The dispute arose when a dealership located in Anderson wanted to relocate into (or “in” if you’re Justice Massa) Hamilton County. Three dealerships located from about seven to 24 miles from the proposed relocation boundary challenged the relocation with the Indiana Secretary of State Auto Dealer Services Division. The problem: only existing dealerships that are located within the “relevant market area” have standing to challenge the proposed relocation. In other words, dealerships must be sufficiently close (within either six or 10 miles) to the boundary line of the proposed relocation before they can raise a challenge.
How close is close enough? We have a statute for that. “Relevant market area” means “a new motor vehicle dealer who plans to relocate the dealer’s place of business in a county having a population of more than 100,000, the area within a radius of six miles of the intended site of the relocated dealer.” Now, with respect to a “(A) proposed new motor vehicle dealer; or (B) new motor vehicle dealer who plans to relocate the dealer’s place of business in a county having a population of not more than 100,000; the area within a radius of 10 miles of the intended site of the proposed or relocated dealer.”
Put simply, if an established dealer plan to move its dealership in a county with more than 100,000 people, only those existing dealerships within six miles can challenge the plan. If the county has fewer than 100,000 people, only those within 10 miles can challenge the plan. And if an entirely new dealership will be established, rather than just relocated, the 10 mile rule applies, regardless of county population.
Here’s where things get interesting. The dealerships challenging the proposed move argued that the word “in” means “within” a county. The relocating dealership argued that the word “in” means “into” a county. Under the former definition, if a dealership relocates “within” a county of less than 100,000 people, other dealers within 10 miles can object.
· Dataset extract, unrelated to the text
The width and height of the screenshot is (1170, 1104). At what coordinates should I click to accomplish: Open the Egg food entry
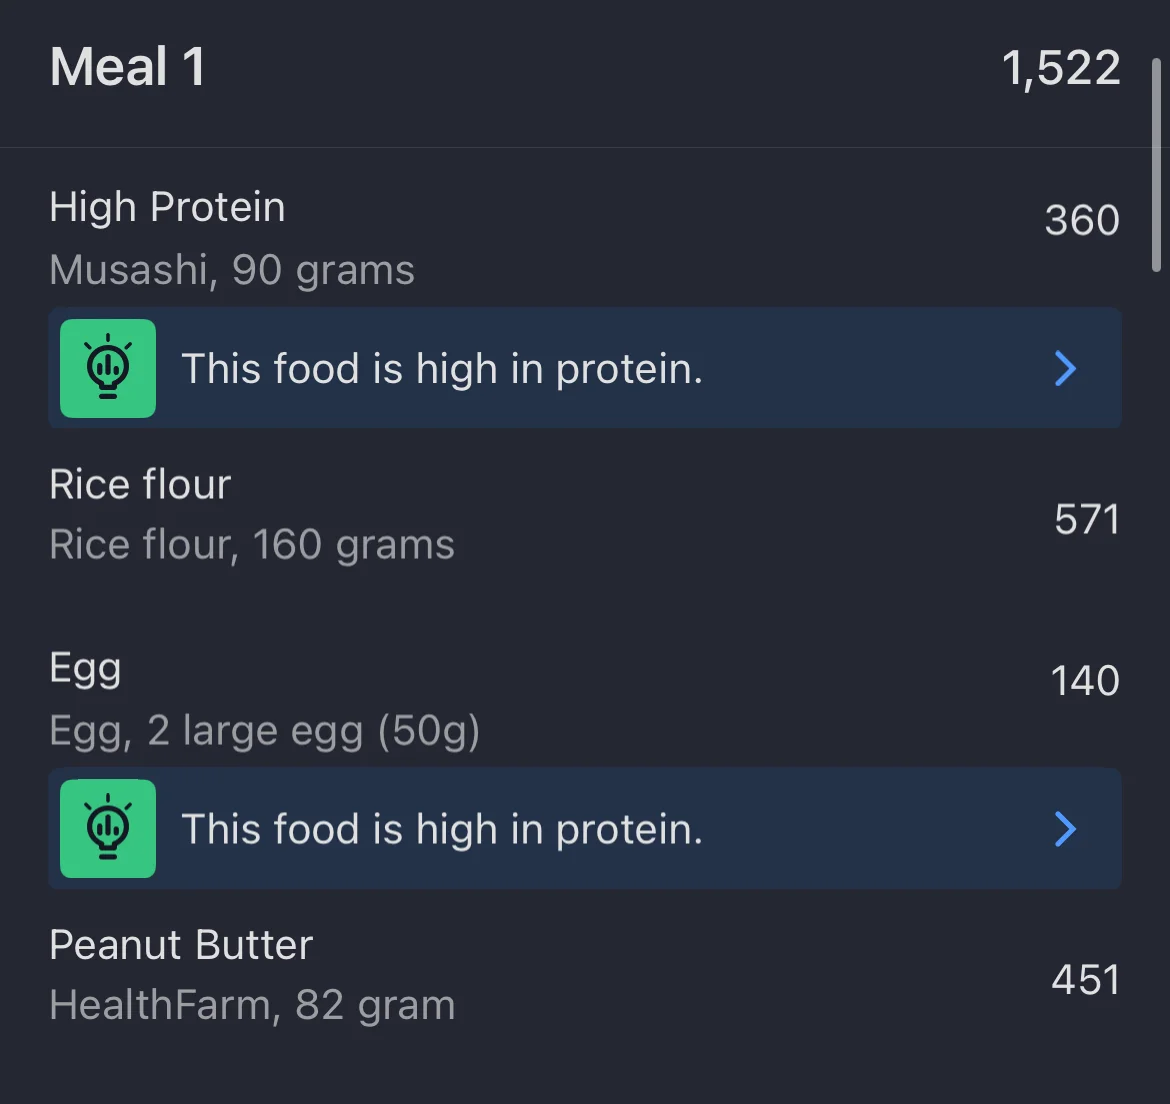coord(85,668)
If relocating “within” a county with more than 100,000, dealers within six miles can object. Under this definition, the relevant market area contemplates the size of the county where the relocating dealership is currently located. If we change the word “within” to “into,” then we contemplate the size of the county that the dealership is moving into, rather than where the dealership is currently located.
Here’s the rub. If the word “in” means “within,” then we have no rule that governs dealerships who cross the county line as a result of relocation. So, the only option is to conclude that the rule that applies to a “proposed new motor vehicle dealer” is not limited to newly established dealerships, but is instead broad enough to capture those dealers who cross the county line, i.e., those moving out of their current county. That’s precisely what the challenging dealers argued. And although the challenging dealers were able to cite statutory support for this position, the Justices didn’t buy it.
In the end, the Supreme Court decided that the word “in” doesn’t necessarily mean “within” or “into,” but means exactly what it means, which is “in.” So when a dealer moves “in” a county, it doesn’t matter whether the dealer crosses the county line or not. The end location is what matters. And now we know.